Stored data
------------------------------------------------------------

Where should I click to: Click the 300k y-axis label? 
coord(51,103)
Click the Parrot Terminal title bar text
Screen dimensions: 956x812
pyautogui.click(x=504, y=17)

------------------------------------------------------------

### WORK ITEM:
Nothing in the entries should be left out; please reproduce them all exactly.

### RESPONSE AREA:
Where should I click to: Click the 300k y-axis label? 
coord(51,103)
Click the Parrot Terminal title bar text
Screen dimensions: 956x812
pyautogui.click(x=504, y=17)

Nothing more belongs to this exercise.